Com as duas ações, em um ano a Biolab reduziu os custos com plano de saúde em 30%. “Pagamos hoje, por beneficiado, o equivalente ao valor de três anos atrás”, diz o diretor financeiro, Alexandre Iglesias. “Se as empresas não assumirem essa gestão terão que arcar com uma despesa impagável”.

A preocupação dos empresários com os custos com planos de saúde não afeta apenas o Brasil. Conforme noticiado na edição de ontem do Valor, três gigantes americanas – Amazon, Berkshire Hathway e JP Morgan – uniram-se para criar uma empresa sem fins lucrativos para conter gastos com os planos de saúde de seus quase 1 milhão de funcionários.

Com 8,5 mil funcionários e 24 mil vidas, incluindo dependentes, a Bosch decidiu enxugar a estrutura de convênios ao perceber que o “crescimento desse custo estava desproporcional”, diz o diretor de Recursos Humanos, Fernando Tourinho. “Nada sobre 20% a 22% ao ano.” Também na Bosch, o custo com saúde representa a segunda maior despesa com pessoal. Há quatro anos, o número de operadoras foi reduzido de oito para três e a quantidade de planos caiu de 27 para sete.

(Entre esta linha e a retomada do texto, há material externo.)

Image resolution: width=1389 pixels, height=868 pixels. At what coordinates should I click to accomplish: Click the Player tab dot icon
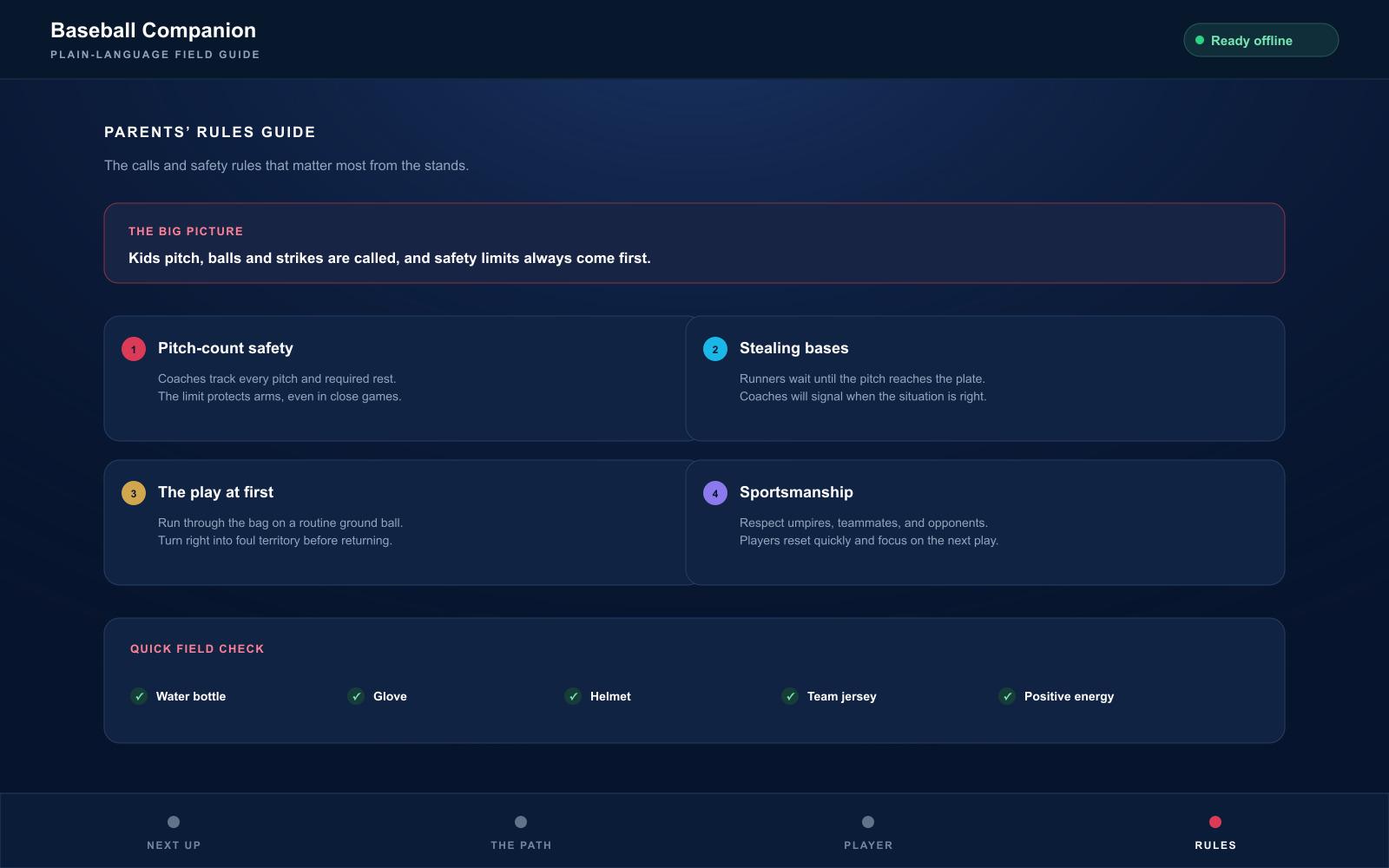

Mas a ação que mais orgulha Tourinho foi a criação de um comitê interno que envolve gestores de RH, médicos internos e funcionários de outras áreas. Segundo o executivo, a ideia é fazer com a saúde o que um grupo de trabalho faria se tivesse que lançar um novo produto da Bosch. “Se sabemos desenvolver a inteligência artificial de um automóvel temos a obrigação de saber fazer o mesmo com a vida das nossas pessoas”, destaca.

Parcerias com consultorias, Sesi e um trabalho de revisão do cardápio das fábricas para oferecer alimentos mais saudáveis e reduzir o nível do sal também fazem parte da mudança de conceito sobre saúde na Bosch. Esse esforço ajudou a cortar custos. Mas Tourinho não revela números. Segundo ele, vale mais a qualidade atingida.

O presidente do Grupo Fleury, Carlos Marinelli, defende a integração entre as operadoras, planos de saúde e hospitais. “Não temos bala de prata para resolver os problemas. Este é um setor complexo e que tem incentivos cruzados, difíceis de serem resolvidos, principalmente por ser uma área muito politizada”, diz.

Nessa mudança de modelo, começa a mudar também o perfil do exame ocupacional. Os médicos que prestam esse serviço abriram o jogo e contaram à equipe da Bosch que no exame ocupacional eles não têm tempo de “ser médicos”. “Se um operário me diz que está com gastrite, não dá tempo de examiná-lo”, contou um deles. Para eliminar a parte das perguntas, a empresa implantou um software que leva ao médico o prontuário do funcionário antes de ele entrar na sala.

Já faz mais de oito anos que a prevenção entrou na agenda da General Electric . Com a ajuda de consultores, foi implementado um forte programa de combate ao tabagismo, sedentarismo e obesidade. Com convênios com seis operadoras, a empresa também trocou o plano pré-pago pelo pós-pago. A conduta mudou os hábitos de 33 mil vidas espalhadas pelo país, segundo a GE, que diz assistir, silenciosamente, à transformação nas pessoas e suas escolhas.